— START OF Stored records —

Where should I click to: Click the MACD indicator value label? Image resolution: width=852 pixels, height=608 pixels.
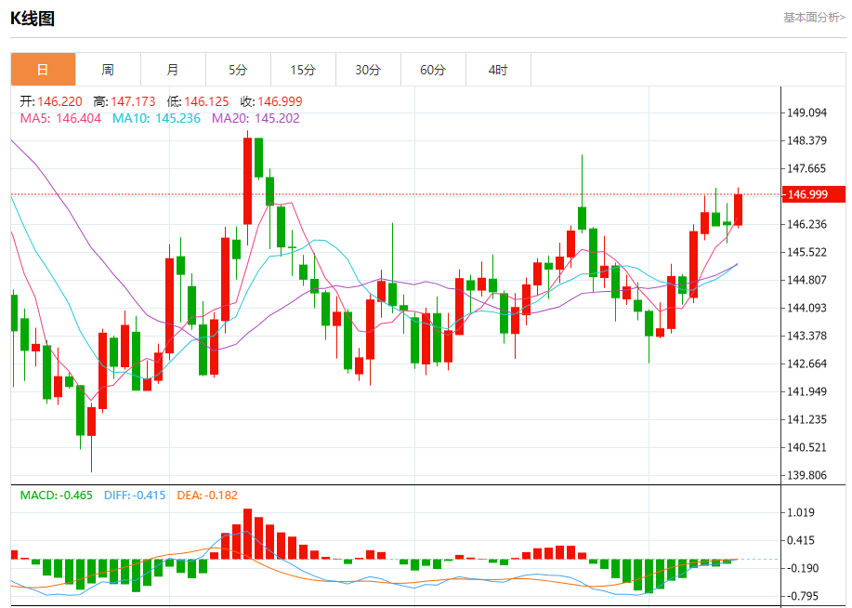tap(57, 496)
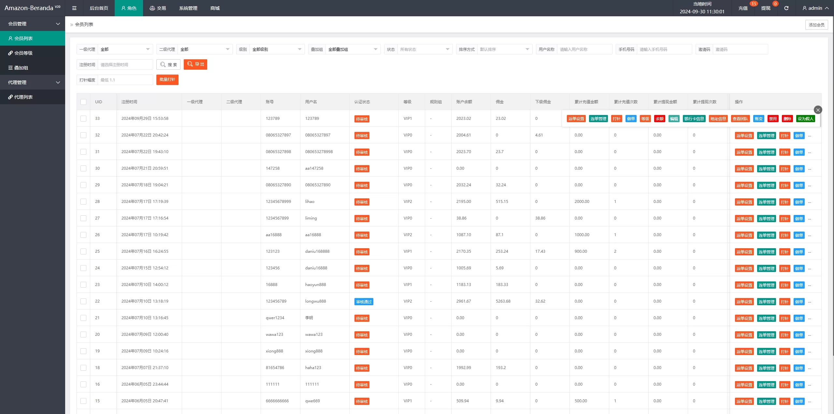Viewport: 834px width, 414px height.
Task: Open the 系统管理 top menu
Action: click(188, 8)
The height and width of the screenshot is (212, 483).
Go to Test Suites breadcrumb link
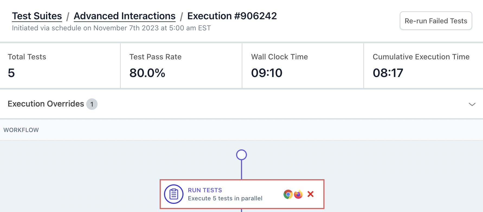click(x=37, y=16)
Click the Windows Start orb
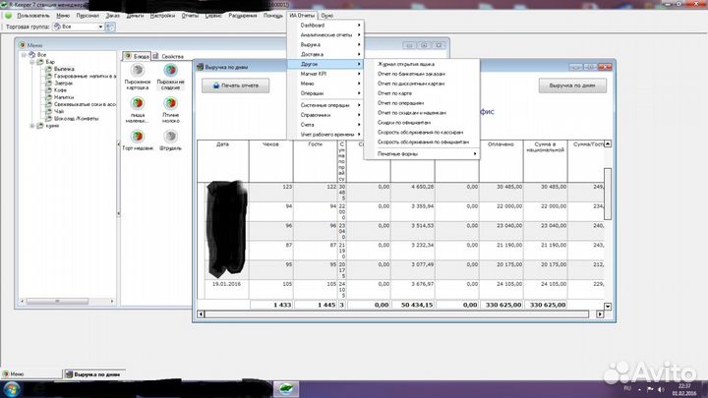This screenshot has height=398, width=708. [x=11, y=389]
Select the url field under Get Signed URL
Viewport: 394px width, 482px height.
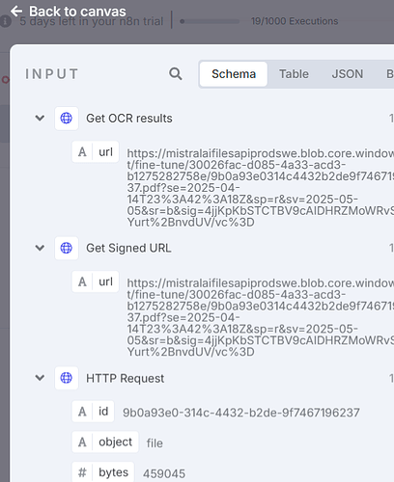(96, 281)
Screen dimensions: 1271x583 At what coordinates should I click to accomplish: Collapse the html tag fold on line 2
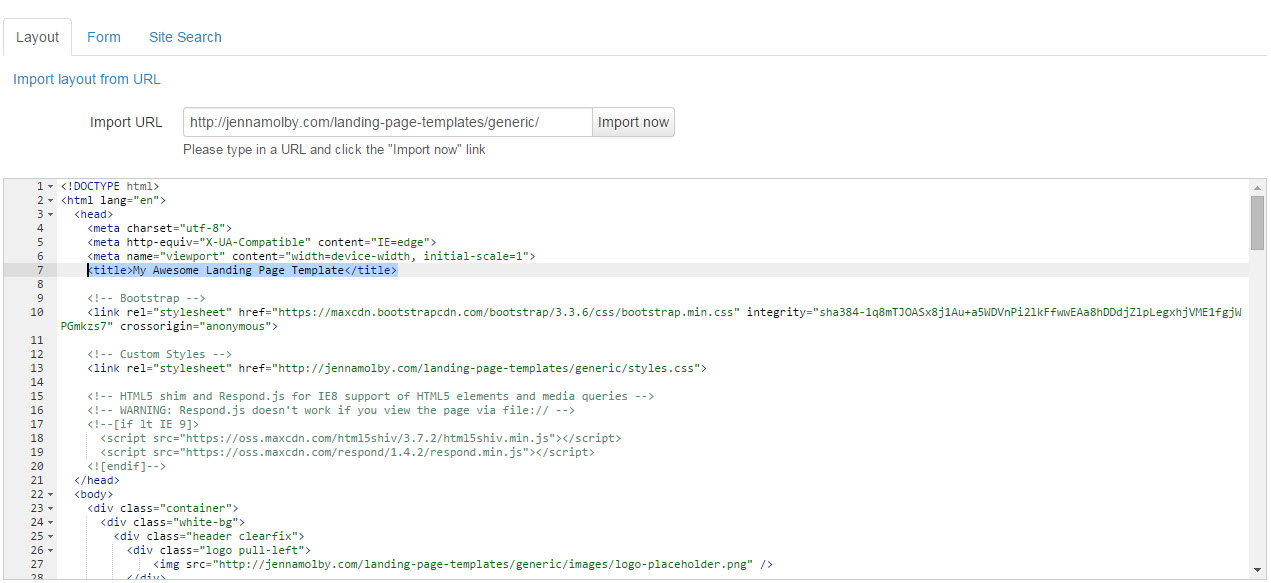(51, 201)
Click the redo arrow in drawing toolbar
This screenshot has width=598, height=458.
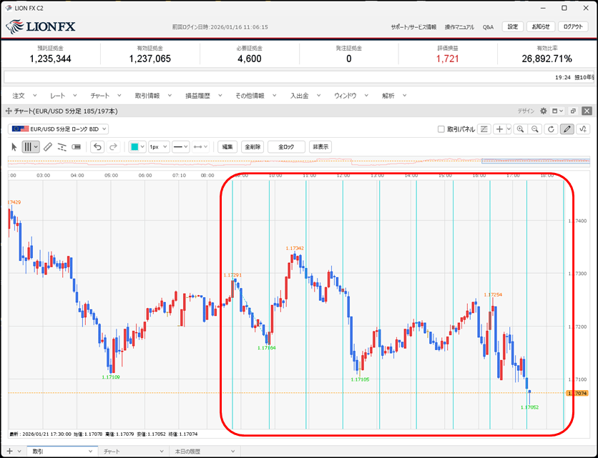pyautogui.click(x=113, y=146)
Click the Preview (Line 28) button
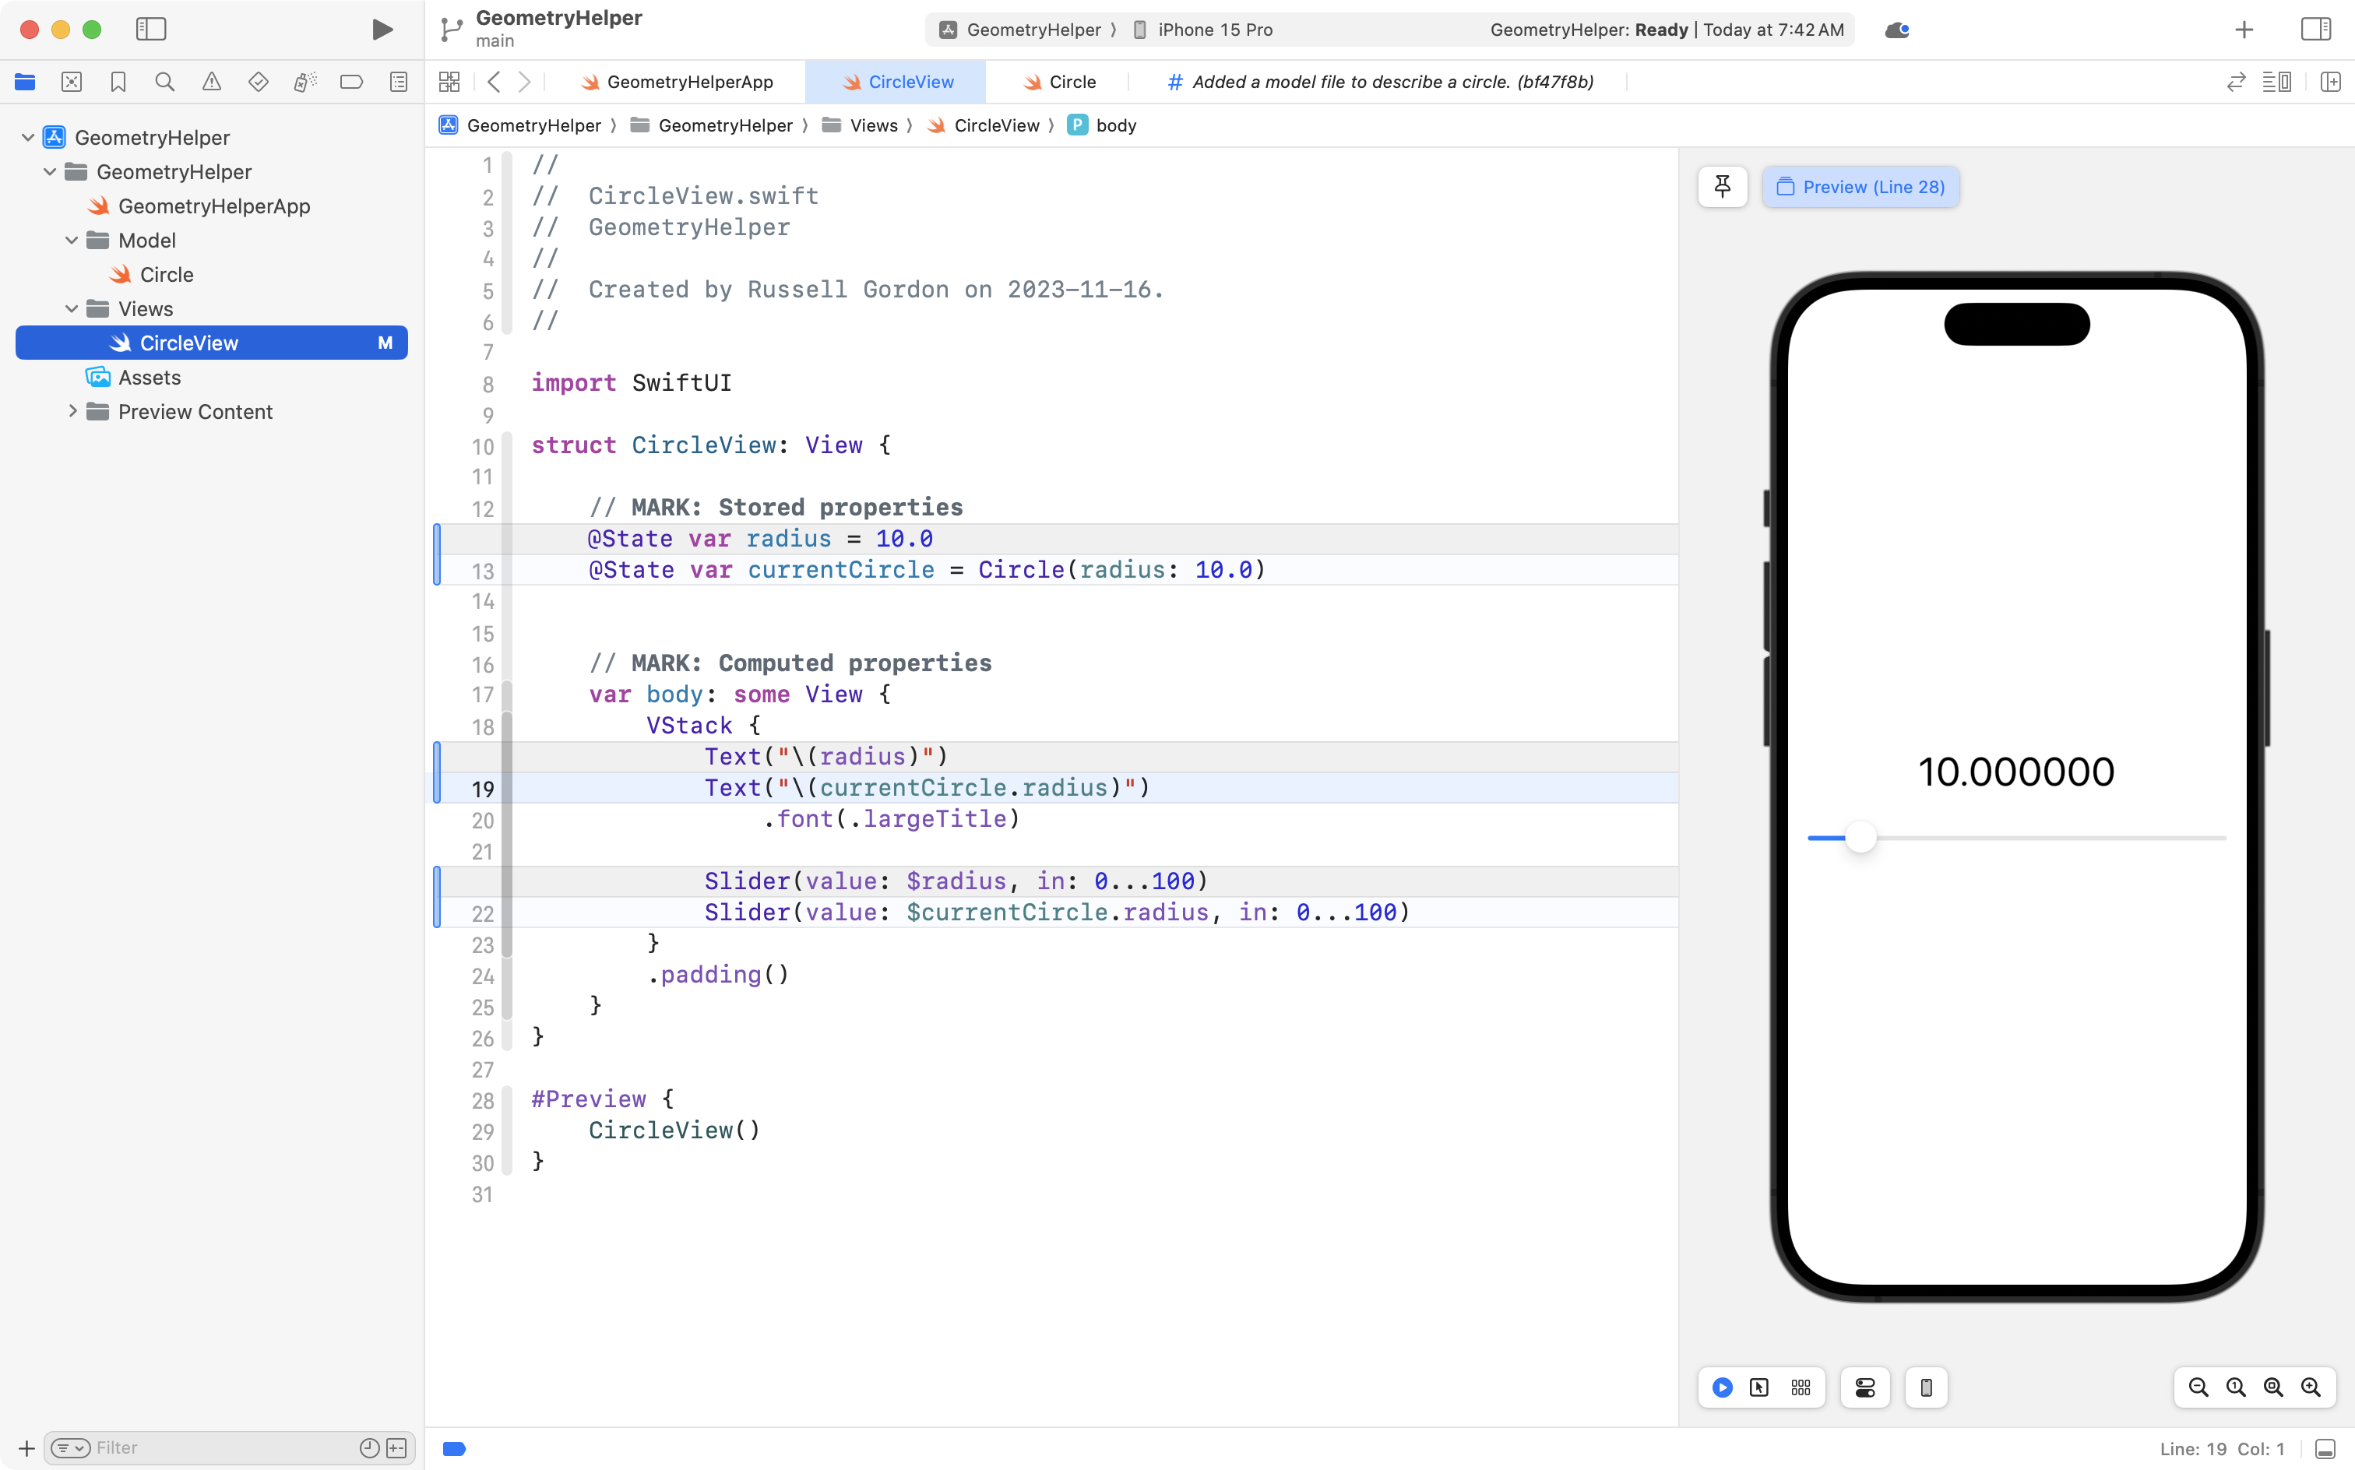Viewport: 2355px width, 1470px height. [x=1860, y=187]
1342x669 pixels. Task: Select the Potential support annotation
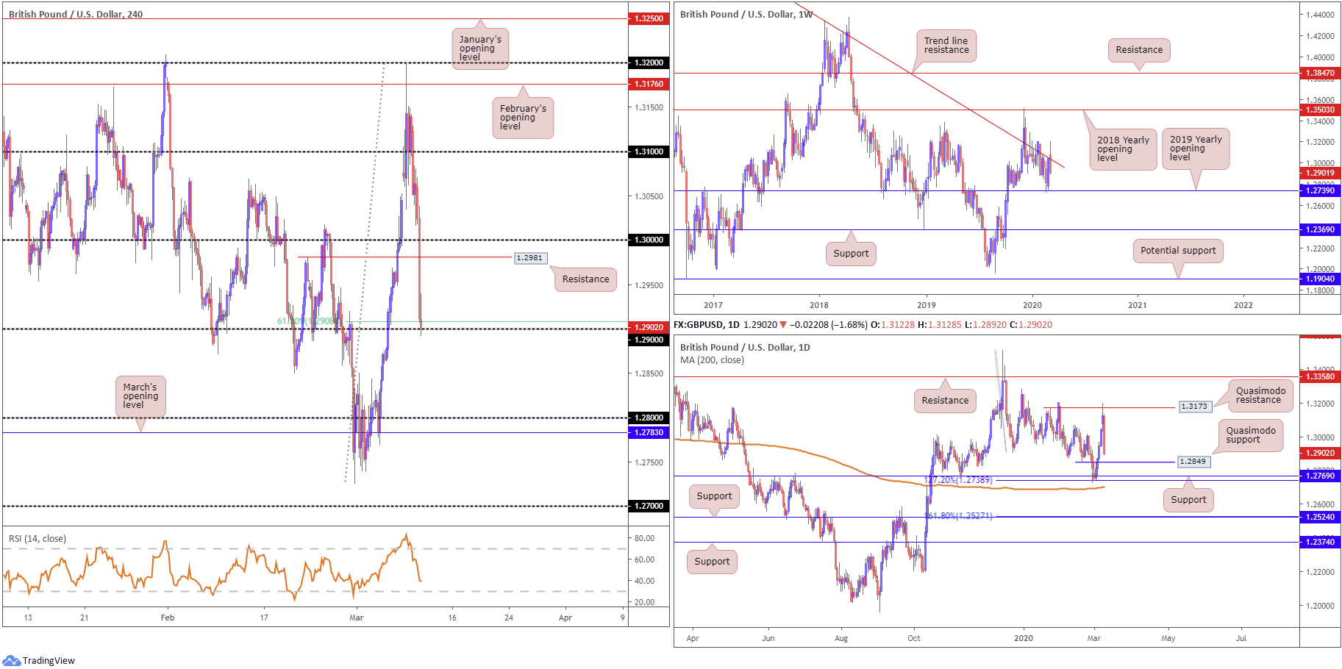coord(1178,251)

— END OF Stored records —

## Task details:
Reproduce all of the records above word for word, leaving out the pictures.

## Task solution:
Where should I click to: Click the MACD indicator value label? Image resolution: width=852 pixels, height=608 pixels.
tap(57, 496)
Viewport: 834px width, 414px height.
Task: Open the 系统管理 top menu
Action: click(188, 8)
The height and width of the screenshot is (212, 483).
Go to Test Suites breadcrumb link
click(x=37, y=16)
Click the Windows Start orb
This screenshot has height=398, width=708. [x=11, y=389]
Select the url field under Get Signed URL
Viewport: 394px width, 482px height.
(96, 281)
Screen dimensions: 1271x583 At what coordinates should I click to accomplish: Collapse the html tag fold on line 2
(51, 201)
Click the redo arrow in drawing toolbar
This screenshot has width=598, height=458.
pyautogui.click(x=113, y=146)
Click the Preview (Line 28) button
Viewport: 2355px width, 1470px height. [x=1860, y=187]
1342x669 pixels. Task: Select the Potential support annotation
coord(1178,251)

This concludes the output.